Task statement — Set out the lines as a Markdown table with the columns No. and Line, starting with the line that contains "You are a GUI" and going on through the line that contains "pyautogui.click(x=26, y=17)", both included. Number the rows and leave out any blank lines.

Information provided —
####

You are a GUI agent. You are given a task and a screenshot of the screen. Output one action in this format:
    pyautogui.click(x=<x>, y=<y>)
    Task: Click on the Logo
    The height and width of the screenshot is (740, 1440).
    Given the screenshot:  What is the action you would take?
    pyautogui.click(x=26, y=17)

####

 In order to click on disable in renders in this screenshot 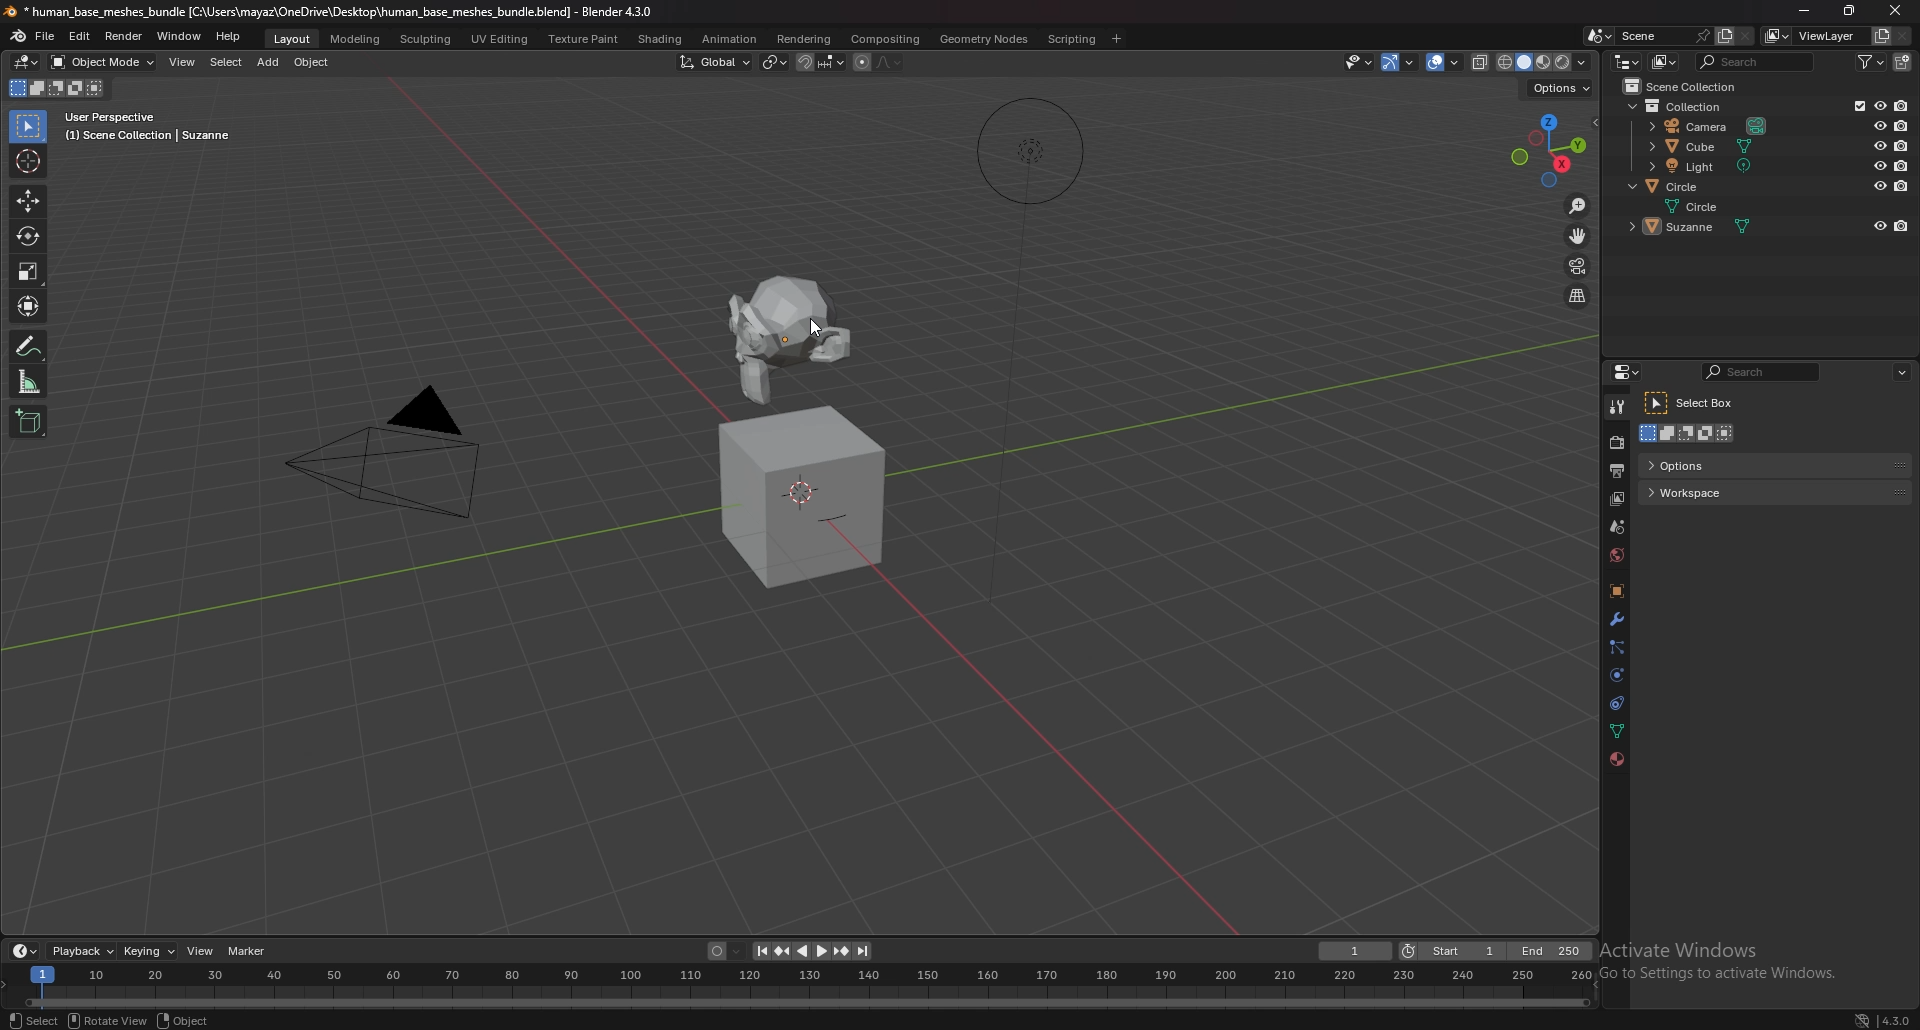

####

Final result —
| No. | Line |
|---|---|
| 1 | You are a GUI agent. You are given a task and a screenshot of the screen. Output one action in this format: |
| 2 |     pyautogui.click(x=<x>, y=<y>) |
| 3 |     Task: Click on the Logo |
| 4 |     The height and width of the screenshot is (740, 1440). |
| 5 |     Given the screenshot:  What is the action you would take? |
| 6 |     pyautogui.click(x=26, y=17) |